THE DAY IN BRACKETS REFERS TO THE EDITION WHERE THE STORY APPEARED IN WATSON’S DAILY. Clicking on the day will take you to the appropriate edition of Watson’s Daily.


  • It was an interesting week for the US – President Biden made yet another embarrassing gaffe. He said that the US would respond militarily if China invaded Taiwan (Tuesday), a statement that had to be hurriedly walked-back by his staff given its overtly aggressive tone. The minutes of the latest Fed meeting were released this week and it looks like US interest rates have further to go in the upward direction (Thursday). Mind you, there is a fine line to be trodden because hiking interest rates too much may cause recession, a danger that the Fed would have been reminded of given the unexpected contraction in Q1 GDP (Friday) that was unveiled this week.
  • In CHINA – Premier Li Keqiang said that the world’s second biggest economy will struggle to grow in the current quarter (Thursday), which would suggest that the prospects for year-end GDP growth of 5.5% look pretty shaky. Ongoing lockdowns are really taking their toll on China’s economy.
  • In RUSSIAPutin made double-digit increases to the national minimum wage and pensions (Thursday) against the backdrop of skyrocketing inflation, more Western sanctions and efforts to tame the rouble, which entailed an interest rate cut of 3% (Friday).
  • In the UK – chancellor Sunak came under increasing pressure to bring in concrete measures to help households with rising energy bills and not only did he cave, he came up with a package that was way more comprehensive than expected (Friday). On the subject of energy bills, the CEO of E.ON UK said that he thought energy bills would remain higher for longer (Monday) and it turns out that National Grid is considering making wholesale electricity prices region-dependent (Wednesday), rather than being flat across the board. Controversial, no?
  • In ENERGY NEWSSiemens Energy said that it would be buying the 33% of Siemens Gamesa that it doesn’t already own (Tuesday) to give it more control over this part of the business and there have been warnings of impending energy problems in the US (Tuesday) as drought in the south west has hit water levels, impacting hydroelectricity generation.
  • In CRYPTO NEWSthe ECB criticised crypto again (Wednesday), reiterating the danger it poses to mainstream banking and, reflecting on recent crypto asset weakness, it looks like the only big winners will be crypto exchanges (Thursday) because they make money on whether you buy or sell. Still American VC group Andressen Horowitz has just launched a new crypto-focused $4.5bn fund (Thursday).

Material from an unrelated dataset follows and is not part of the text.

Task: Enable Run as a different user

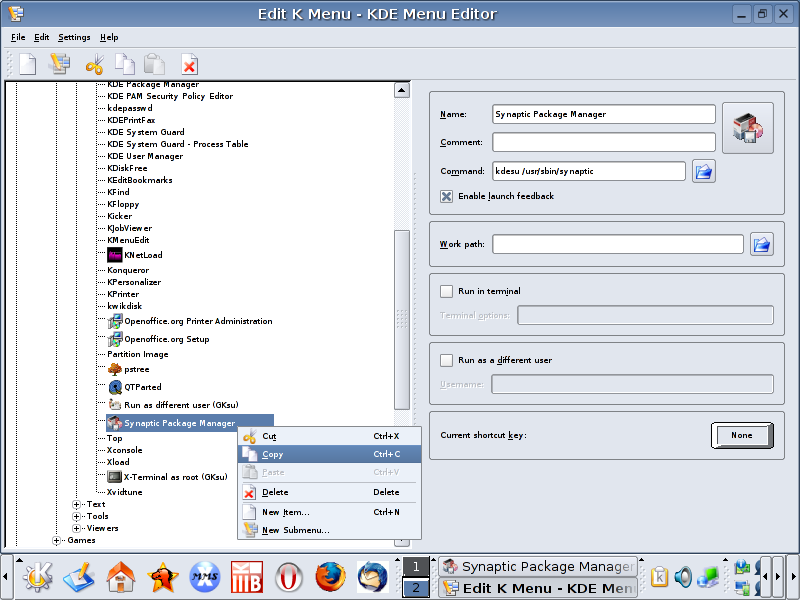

Meanwhile, in other developments this week,

  • Australia got a new Prime Minister (Monday) as the previous guy, Scott Morrison, saw his gamble at calling an election failing miserably.
  • Italy’s economy is losing momentum (Tuesday) due to its reliance on Russian energy.
  • The global minimum corporation tax deal agreed by the OECD last year had a wobble as it turns out that it won’t be coming into force until 2024 (Wednesday) instead of the original plan for 2023.
  • The UK’s FCA is looking at easing/simplifying the UK listing rules (Friday) to get a bit more IPO action going.
  • There were some interesting business exits this week. Starbucks decided to exit Russia (Tuesday) after 15 years in the country and Airbnb quit China (Tuesday) as it just couldn’t cope with the ongoing uncertainty of lockdowns, giving local domestic operators more business opportunities (Wednesday).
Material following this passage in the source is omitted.